The Professor opened his eyes in amazement. The burro, on the other hand, stood with nose to the ground sound asleep, oblivious to all that was taking place about him.
"Why didn't you make yourself known-- why haven't you helped us to unload?" demanded the Professor in an irritated tone.
"Me no peon. Me guide."
"He's a guide," explained Stacy. "Guides don't work, you know, Professor. They are just ornaments. He and the burro are going to pose for our amusement."
The boys laughed heartily. Professor Zepplin uttered an exclamation of impatience.
"Sir, if you are going with this outfit you will be expected to do your share of the labor. There are no drones in our hive."
"No; we all work," interposed Stacy.
"And some of us are eaters," added Ned.
Juan shrugged his shoulders and showed his pearly teeth.
At the Professor's command, however, Juan stepped off the burro without in the least disturbing that animal's dreams and lazily began collecting the baggage as directed by the Professor. After the equipment had been sorted into piles, the boys did it up into neat packs which they skillfully strapped to the backs of the burros of their pack train. Juan, lost in contemplation of their labors, forgot his own duties until reminded of them by Stacy, who gave the guide a violent poke in the ribs with his thumb.
Juan started; then, with a sheepish grin, became busy again.
It was no small task to get their belongings in packs preparatory to the journey; but late in the afternoon the boys had completed their task. They had had nothing to eat since early morning. But they were too anxious to be on their way to wait for dinner in town.
After making some necessary purchases in the village, the procession finally started away across the plain.
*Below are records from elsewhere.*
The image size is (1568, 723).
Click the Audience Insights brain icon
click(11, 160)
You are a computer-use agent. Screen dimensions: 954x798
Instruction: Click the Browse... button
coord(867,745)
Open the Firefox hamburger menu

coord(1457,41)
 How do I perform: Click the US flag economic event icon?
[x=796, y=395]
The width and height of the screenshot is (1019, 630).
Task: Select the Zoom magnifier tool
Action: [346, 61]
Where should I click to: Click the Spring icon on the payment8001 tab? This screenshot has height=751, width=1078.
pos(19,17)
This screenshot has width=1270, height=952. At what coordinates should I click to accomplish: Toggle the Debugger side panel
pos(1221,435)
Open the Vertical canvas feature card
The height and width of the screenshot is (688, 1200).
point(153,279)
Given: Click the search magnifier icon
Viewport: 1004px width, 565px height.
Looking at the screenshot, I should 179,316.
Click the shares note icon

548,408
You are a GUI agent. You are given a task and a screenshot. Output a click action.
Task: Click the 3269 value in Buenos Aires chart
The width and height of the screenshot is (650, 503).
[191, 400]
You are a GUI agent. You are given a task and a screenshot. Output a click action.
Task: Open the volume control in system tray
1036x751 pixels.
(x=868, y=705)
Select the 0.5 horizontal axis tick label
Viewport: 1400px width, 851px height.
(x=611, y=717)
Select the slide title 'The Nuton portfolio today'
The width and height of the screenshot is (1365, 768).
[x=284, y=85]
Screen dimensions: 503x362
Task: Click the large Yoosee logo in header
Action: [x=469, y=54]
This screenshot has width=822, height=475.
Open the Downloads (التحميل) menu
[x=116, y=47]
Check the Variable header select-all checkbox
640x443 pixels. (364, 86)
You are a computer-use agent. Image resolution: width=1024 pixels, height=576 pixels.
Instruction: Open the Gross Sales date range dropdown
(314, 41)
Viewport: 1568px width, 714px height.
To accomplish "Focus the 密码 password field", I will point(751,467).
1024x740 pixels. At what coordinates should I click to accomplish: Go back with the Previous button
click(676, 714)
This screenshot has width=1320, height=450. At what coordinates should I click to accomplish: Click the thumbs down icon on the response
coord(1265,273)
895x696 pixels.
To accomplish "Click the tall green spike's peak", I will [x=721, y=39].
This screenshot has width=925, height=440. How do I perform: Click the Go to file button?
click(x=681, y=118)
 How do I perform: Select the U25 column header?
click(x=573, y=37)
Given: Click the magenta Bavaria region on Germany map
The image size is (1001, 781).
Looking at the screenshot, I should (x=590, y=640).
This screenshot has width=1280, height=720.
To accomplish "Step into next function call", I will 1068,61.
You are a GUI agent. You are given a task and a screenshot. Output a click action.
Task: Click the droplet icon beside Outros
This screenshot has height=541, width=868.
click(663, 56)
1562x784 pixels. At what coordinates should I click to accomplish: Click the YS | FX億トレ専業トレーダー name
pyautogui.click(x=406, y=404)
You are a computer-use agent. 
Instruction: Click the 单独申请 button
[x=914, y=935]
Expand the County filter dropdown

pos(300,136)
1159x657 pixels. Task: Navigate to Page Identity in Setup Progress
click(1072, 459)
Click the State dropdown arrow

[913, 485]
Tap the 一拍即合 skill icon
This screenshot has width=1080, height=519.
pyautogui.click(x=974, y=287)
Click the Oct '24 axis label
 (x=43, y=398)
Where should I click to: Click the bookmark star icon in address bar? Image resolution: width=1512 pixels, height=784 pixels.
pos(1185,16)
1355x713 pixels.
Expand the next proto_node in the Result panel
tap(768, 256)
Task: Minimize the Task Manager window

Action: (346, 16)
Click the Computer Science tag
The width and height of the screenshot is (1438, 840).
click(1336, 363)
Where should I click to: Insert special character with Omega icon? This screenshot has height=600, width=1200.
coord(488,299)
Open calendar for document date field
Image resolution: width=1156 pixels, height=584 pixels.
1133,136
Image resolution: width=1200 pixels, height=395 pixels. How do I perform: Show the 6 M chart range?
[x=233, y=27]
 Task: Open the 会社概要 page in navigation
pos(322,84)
"You'll never get anywhere with that sleepy burro, Juan," decided the Professor, with a shake of the bead.
"Him go fast," grinned the Mexican.
"So can a crab on dry land," jeered Ned.
Just then the guide utter a series of shrill "yi-yi's," whereupon the lads were treated to an exhibition such as they never had seen before.
The sleepy burro projected his head straight out before him, while his tail, raised to a level with his back, stuck straight out behind him. The burro, seemingly imbued with sudden life, was off at a pace faster than a man could run.
It was most astonishing. The boys gazed in amazement; then burst out in a chorus of approving yells.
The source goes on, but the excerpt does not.